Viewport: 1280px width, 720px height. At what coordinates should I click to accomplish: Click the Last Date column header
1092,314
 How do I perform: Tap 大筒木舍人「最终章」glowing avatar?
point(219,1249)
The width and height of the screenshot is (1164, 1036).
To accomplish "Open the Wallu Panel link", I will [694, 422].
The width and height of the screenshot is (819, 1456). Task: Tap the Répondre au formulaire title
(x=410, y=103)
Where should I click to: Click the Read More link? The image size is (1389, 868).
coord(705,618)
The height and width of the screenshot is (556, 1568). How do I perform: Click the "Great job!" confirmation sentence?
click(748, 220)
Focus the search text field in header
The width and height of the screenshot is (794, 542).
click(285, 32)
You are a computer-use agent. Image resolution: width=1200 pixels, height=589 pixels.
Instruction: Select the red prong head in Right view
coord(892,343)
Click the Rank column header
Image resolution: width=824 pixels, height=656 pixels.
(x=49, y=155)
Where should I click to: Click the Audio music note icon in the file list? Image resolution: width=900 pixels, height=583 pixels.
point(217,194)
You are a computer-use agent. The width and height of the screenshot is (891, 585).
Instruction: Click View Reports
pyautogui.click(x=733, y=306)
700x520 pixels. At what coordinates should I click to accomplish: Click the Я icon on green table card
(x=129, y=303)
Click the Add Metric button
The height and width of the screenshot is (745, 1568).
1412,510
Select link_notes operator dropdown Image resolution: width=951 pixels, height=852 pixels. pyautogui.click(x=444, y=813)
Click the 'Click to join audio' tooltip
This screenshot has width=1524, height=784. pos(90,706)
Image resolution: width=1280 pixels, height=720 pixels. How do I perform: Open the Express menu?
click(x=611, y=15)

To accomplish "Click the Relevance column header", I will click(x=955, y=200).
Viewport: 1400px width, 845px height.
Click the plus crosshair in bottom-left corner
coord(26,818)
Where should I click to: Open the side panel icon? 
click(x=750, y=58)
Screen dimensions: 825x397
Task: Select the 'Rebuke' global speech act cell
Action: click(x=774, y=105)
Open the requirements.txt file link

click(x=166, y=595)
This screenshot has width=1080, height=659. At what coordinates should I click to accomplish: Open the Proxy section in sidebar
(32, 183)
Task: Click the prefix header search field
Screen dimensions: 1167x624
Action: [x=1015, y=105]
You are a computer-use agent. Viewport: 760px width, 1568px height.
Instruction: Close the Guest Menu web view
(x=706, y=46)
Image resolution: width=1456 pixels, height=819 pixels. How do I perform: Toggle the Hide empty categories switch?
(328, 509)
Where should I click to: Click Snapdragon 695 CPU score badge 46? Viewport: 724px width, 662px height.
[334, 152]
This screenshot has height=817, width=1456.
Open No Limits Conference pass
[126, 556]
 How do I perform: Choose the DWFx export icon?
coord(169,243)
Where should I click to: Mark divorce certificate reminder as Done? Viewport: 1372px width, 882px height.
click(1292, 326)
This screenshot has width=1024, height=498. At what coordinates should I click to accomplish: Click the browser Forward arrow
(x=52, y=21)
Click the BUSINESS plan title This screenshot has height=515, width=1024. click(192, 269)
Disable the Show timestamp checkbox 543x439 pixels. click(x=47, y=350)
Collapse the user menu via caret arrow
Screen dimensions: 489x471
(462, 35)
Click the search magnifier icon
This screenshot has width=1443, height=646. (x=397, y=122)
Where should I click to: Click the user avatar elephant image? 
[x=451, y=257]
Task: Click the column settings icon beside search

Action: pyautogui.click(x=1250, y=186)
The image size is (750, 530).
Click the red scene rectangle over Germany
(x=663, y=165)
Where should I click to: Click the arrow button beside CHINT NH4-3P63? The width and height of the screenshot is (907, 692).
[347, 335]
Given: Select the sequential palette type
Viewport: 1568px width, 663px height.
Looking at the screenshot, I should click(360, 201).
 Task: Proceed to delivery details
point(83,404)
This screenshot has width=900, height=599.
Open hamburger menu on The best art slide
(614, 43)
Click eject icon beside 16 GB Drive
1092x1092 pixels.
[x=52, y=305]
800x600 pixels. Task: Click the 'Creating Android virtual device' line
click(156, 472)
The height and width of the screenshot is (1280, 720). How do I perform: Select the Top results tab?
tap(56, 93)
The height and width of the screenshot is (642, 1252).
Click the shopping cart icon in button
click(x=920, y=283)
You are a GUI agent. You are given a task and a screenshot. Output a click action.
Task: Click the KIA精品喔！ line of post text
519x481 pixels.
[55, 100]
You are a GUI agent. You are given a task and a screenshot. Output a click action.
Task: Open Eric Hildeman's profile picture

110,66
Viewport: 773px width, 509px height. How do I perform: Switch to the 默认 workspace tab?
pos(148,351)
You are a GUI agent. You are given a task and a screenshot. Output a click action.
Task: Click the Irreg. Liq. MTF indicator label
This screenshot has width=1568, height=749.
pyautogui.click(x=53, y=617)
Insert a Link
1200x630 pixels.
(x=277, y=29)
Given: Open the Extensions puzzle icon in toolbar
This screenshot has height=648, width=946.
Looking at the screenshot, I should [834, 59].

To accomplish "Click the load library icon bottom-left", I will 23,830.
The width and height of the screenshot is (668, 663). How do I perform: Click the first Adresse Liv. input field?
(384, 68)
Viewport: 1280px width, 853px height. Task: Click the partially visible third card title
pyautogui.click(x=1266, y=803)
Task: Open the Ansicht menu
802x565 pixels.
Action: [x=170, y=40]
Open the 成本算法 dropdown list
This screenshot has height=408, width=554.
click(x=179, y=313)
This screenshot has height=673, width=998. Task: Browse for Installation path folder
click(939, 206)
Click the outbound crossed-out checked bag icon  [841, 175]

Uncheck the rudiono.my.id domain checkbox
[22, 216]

—————

*Exercise requirements*: All lines from the one that contains "Task: Open the Ansicht menu" to the last line above must be given again exactly, with both included and nothing added.

*Exercise solution*:
Task: Open the Ansicht menu
802x565 pixels.
Action: [x=170, y=40]
Open the 成本算法 dropdown list
This screenshot has height=408, width=554.
click(x=179, y=313)
This screenshot has height=673, width=998. Task: Browse for Installation path folder
click(939, 206)
Click the outbound crossed-out checked bag icon  [841, 175]

Uncheck the rudiono.my.id domain checkbox
[22, 216]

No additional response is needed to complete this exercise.